Simultaneous measurement of intracellular pH and Ca2+ in insulin-secreting cells by spectral imaging microscopy

Described is a microscopic spectral imaging approach to monitor pH and Ca2+ simultaneously from combined spectra of multiple ion indicators. Emitted light from a cell is focused onto a grating spectrograph and spectra are imaged with a cooled charge-coupled device camera. The combined spectral output of furs 2 and SNARF-1 was analyzed to follow changes in intracellular Ca2+ concentration ([Ca2+](i)) and intracellular pH (pH(i)) simultaneously and to correct the Ca2+ signal for concurrent changes in pH(i).
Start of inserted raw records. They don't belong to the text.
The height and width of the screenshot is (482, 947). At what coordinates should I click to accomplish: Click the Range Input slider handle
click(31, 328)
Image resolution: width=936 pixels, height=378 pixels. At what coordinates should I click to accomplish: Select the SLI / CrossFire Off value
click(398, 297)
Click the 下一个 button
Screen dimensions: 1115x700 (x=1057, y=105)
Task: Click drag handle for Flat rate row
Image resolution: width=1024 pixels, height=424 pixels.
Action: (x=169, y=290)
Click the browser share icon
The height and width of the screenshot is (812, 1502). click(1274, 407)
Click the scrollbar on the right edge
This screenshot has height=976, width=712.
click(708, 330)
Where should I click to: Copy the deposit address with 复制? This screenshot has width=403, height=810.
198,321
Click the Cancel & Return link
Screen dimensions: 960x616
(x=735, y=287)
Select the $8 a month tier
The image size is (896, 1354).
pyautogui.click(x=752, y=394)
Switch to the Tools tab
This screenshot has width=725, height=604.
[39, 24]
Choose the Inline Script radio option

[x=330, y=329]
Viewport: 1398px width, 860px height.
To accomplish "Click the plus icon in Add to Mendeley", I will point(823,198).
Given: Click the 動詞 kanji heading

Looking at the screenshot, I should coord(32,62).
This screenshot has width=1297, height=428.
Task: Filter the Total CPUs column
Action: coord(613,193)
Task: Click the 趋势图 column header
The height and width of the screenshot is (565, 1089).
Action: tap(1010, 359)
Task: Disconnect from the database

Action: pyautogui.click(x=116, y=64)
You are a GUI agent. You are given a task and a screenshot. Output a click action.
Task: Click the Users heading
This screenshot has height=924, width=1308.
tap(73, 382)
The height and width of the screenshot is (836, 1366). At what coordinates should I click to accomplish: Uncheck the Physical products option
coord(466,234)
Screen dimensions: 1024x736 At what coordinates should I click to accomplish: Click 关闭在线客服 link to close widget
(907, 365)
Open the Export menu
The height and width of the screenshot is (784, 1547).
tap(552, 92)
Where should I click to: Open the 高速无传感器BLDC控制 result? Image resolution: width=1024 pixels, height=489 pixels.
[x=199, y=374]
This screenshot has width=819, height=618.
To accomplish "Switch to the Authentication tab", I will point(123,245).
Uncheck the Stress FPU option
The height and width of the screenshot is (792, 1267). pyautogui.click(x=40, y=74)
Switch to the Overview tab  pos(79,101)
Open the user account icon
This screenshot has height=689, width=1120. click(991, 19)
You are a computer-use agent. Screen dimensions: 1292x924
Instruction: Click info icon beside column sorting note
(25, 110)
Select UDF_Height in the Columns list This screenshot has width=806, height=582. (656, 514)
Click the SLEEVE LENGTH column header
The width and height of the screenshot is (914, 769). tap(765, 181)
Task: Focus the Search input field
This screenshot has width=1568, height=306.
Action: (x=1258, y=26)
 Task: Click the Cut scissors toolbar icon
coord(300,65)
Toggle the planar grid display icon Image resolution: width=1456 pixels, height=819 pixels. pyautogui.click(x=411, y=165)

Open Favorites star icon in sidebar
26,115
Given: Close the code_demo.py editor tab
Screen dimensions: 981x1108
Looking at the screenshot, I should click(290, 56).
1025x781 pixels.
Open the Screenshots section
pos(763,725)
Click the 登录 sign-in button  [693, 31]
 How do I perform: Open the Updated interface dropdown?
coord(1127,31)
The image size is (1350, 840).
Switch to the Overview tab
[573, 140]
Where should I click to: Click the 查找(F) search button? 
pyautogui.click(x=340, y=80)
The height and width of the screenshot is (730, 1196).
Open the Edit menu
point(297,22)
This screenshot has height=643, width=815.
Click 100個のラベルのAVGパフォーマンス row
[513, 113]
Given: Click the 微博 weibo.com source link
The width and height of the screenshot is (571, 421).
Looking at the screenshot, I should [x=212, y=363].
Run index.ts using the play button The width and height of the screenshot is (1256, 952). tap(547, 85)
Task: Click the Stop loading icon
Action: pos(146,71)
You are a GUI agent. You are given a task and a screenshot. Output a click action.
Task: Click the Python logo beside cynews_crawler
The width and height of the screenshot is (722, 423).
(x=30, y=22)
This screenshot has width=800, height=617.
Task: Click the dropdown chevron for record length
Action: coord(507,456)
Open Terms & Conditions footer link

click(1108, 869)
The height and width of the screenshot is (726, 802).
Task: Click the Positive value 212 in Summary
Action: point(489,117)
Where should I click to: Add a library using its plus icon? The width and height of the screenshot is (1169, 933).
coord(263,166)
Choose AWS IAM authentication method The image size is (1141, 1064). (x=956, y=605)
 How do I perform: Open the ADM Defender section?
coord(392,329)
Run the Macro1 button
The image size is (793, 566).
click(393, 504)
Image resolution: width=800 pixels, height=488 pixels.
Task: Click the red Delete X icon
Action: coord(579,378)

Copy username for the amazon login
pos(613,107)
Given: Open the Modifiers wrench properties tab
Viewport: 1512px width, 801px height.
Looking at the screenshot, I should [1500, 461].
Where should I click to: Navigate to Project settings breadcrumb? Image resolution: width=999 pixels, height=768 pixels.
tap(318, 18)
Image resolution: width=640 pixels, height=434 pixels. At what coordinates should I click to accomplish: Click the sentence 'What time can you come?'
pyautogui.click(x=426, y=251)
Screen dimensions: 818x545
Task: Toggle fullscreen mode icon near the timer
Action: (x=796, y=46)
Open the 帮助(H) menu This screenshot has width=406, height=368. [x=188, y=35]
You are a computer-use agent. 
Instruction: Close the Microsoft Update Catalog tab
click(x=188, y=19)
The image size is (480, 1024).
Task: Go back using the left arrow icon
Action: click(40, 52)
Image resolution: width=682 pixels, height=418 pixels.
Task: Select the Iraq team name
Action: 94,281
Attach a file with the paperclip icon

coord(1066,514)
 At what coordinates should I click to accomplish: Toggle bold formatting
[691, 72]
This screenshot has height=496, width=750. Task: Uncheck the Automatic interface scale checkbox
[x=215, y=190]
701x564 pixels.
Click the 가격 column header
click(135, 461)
Responses of individual hamster insulinoma (HIT-T15) cells to effecters of ion homeostasis were heterogeneous. Treatment with NH4Cl increased pH(i) and transiently increased [Ca2+](i). Removal of NH4Cl induced cytosolic acidification concomitant with either no change or sustained increases in [Ca2+](i). Glucose treatment generally resulted in rapid and sustained increases in both [Ca2(+)](i) and pH(i) but also heterogeneous pH(i) and [Ca2+](i) responses. Corrections of the fura 2 signal for pH were important for following Ca2+ transitions elicited by NH4Cl but were less important for glucose-induced responses. The spectral imaging microscope provides a sensitive method for simultaneous measurements of pH(i) and [Ca2+](i) in single cells.